Starting at the first line of the data, print each line verbatim up to and including the line bearing "Image resolution: width=1200", omitting pictures.

————

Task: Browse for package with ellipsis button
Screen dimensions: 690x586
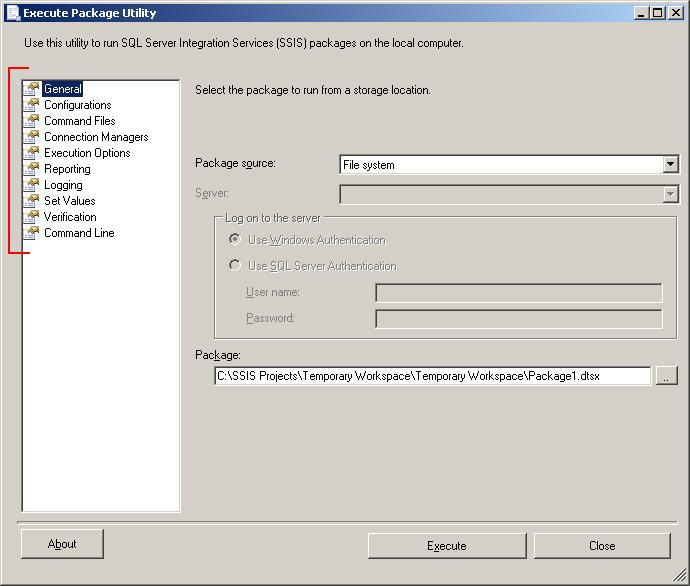Action: (666, 376)
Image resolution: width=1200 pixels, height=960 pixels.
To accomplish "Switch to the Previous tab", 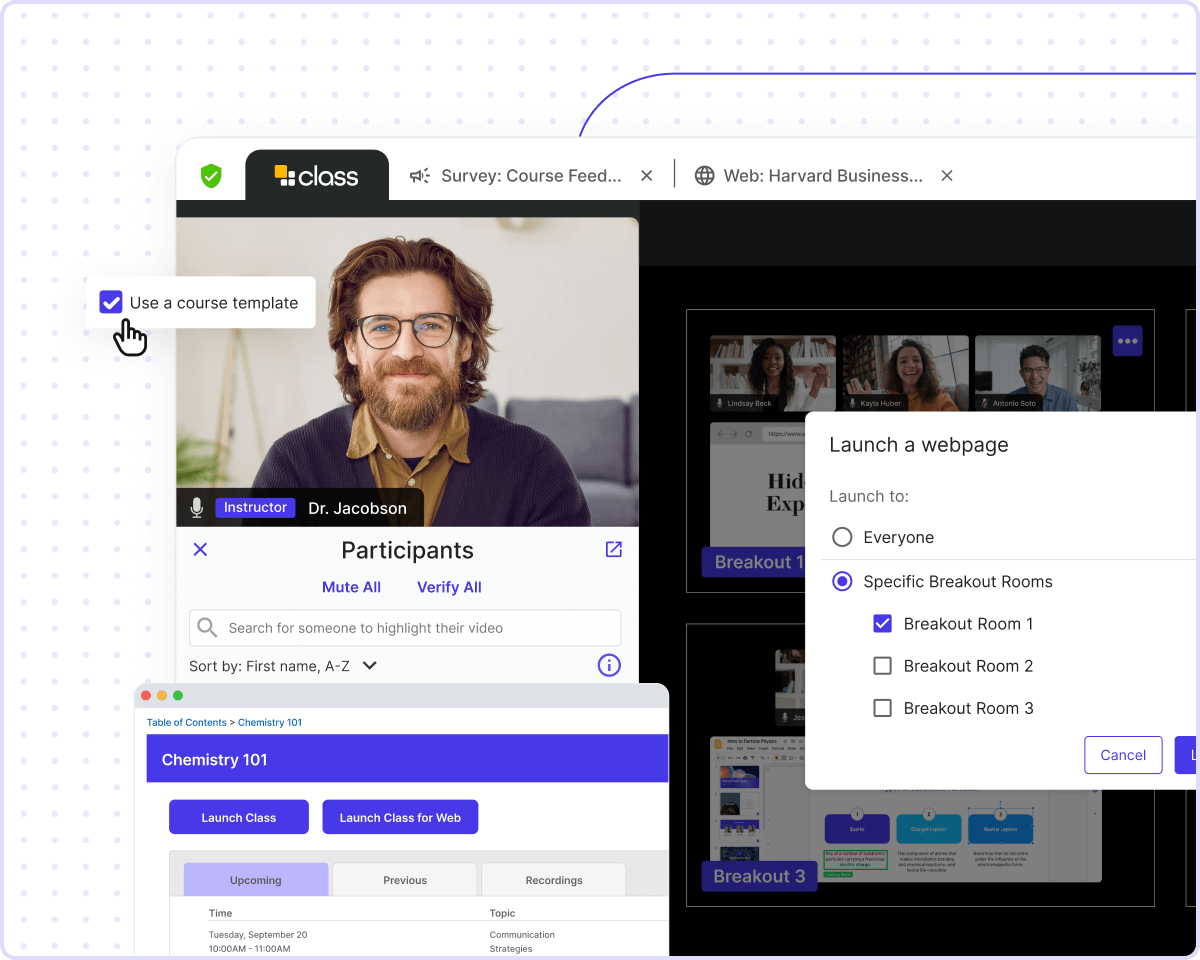I will pyautogui.click(x=405, y=880).
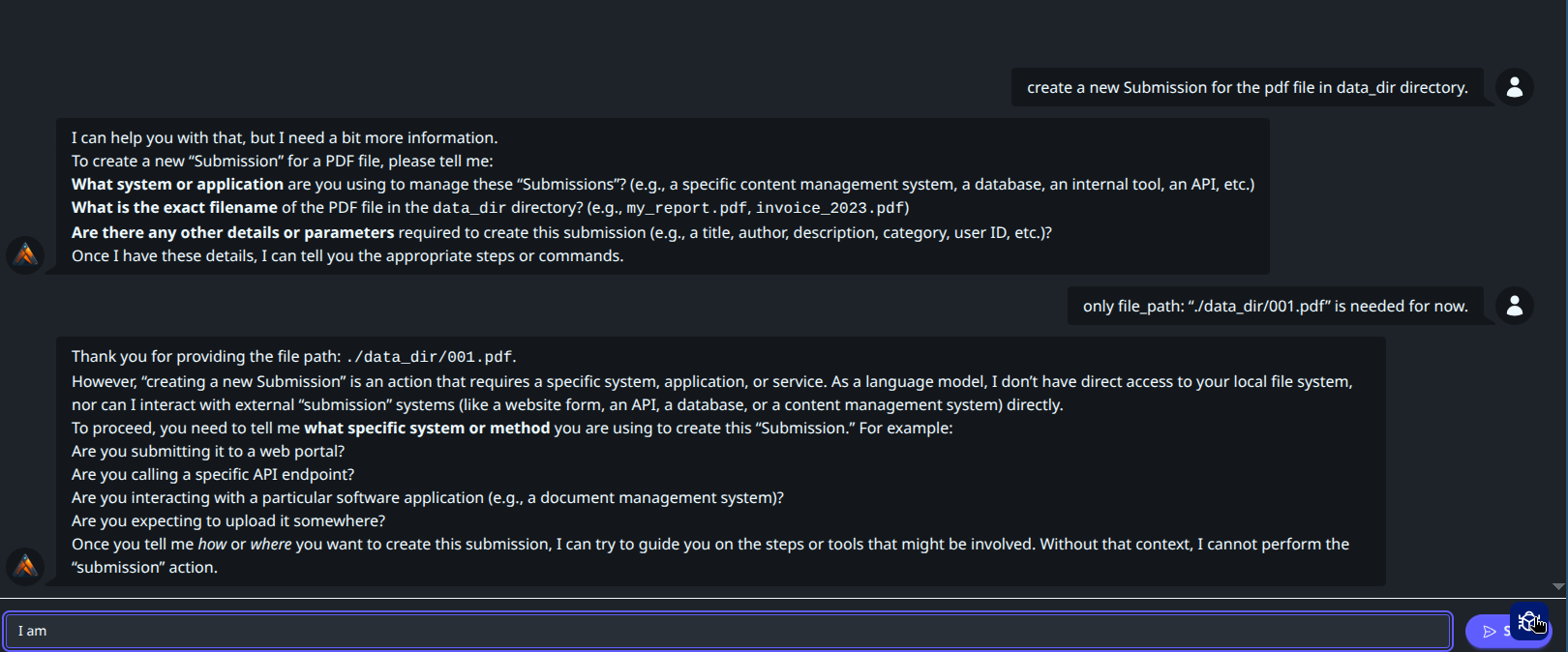Click the bold "What system or application" text
This screenshot has height=652, width=1568.
click(x=177, y=184)
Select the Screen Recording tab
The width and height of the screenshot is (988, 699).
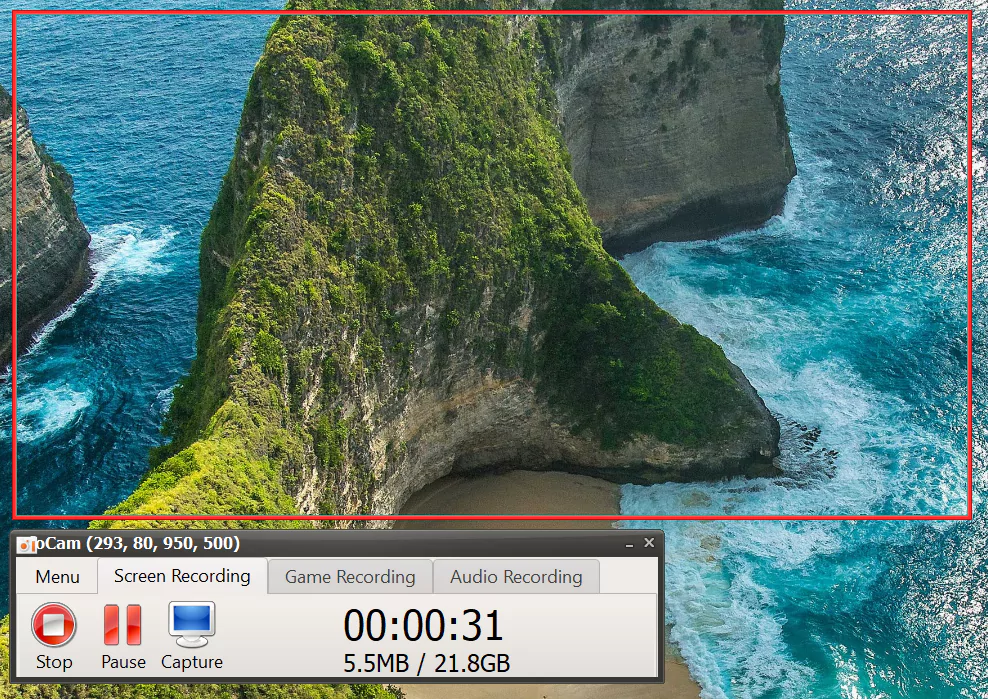coord(181,577)
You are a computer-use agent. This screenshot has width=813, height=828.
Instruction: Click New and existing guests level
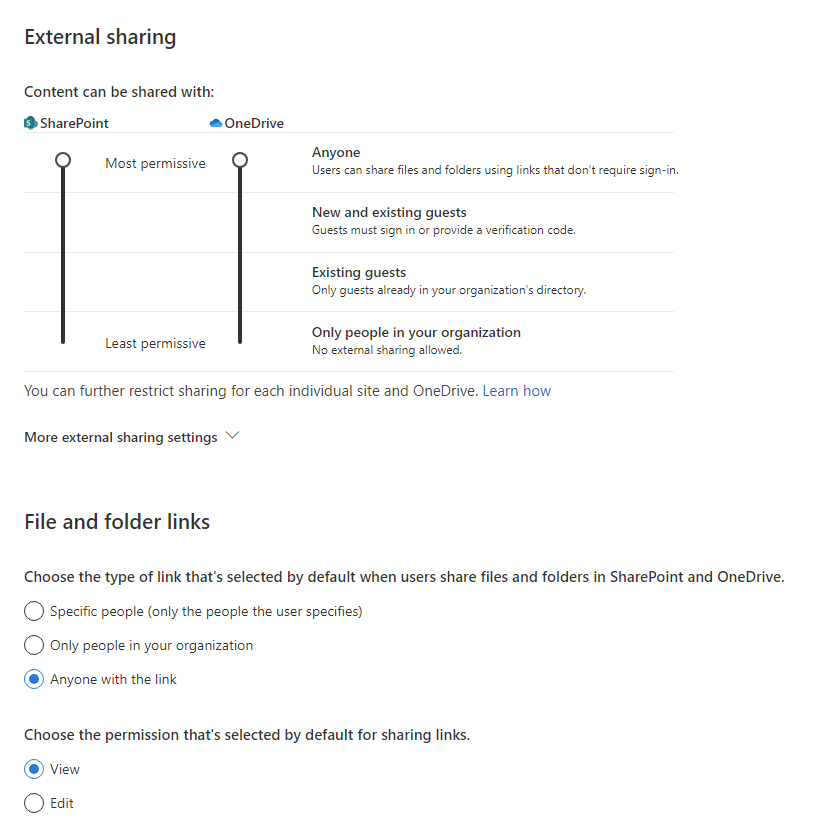389,213
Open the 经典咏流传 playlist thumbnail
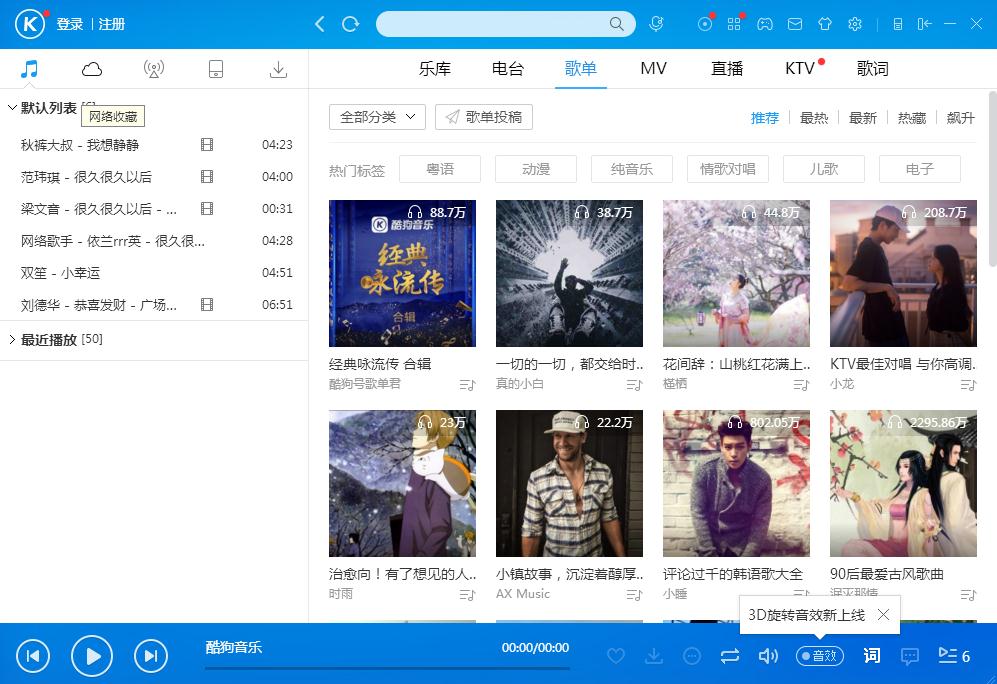Screen dimensions: 997x684 coord(402,273)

————

● ANSWER TO THIS EXERCISE
Task: Browse for package with ellipsis button
Screen dimensions: 690x586
Action: (666, 376)
Image resolution: width=1200 pixels, height=960 pixels.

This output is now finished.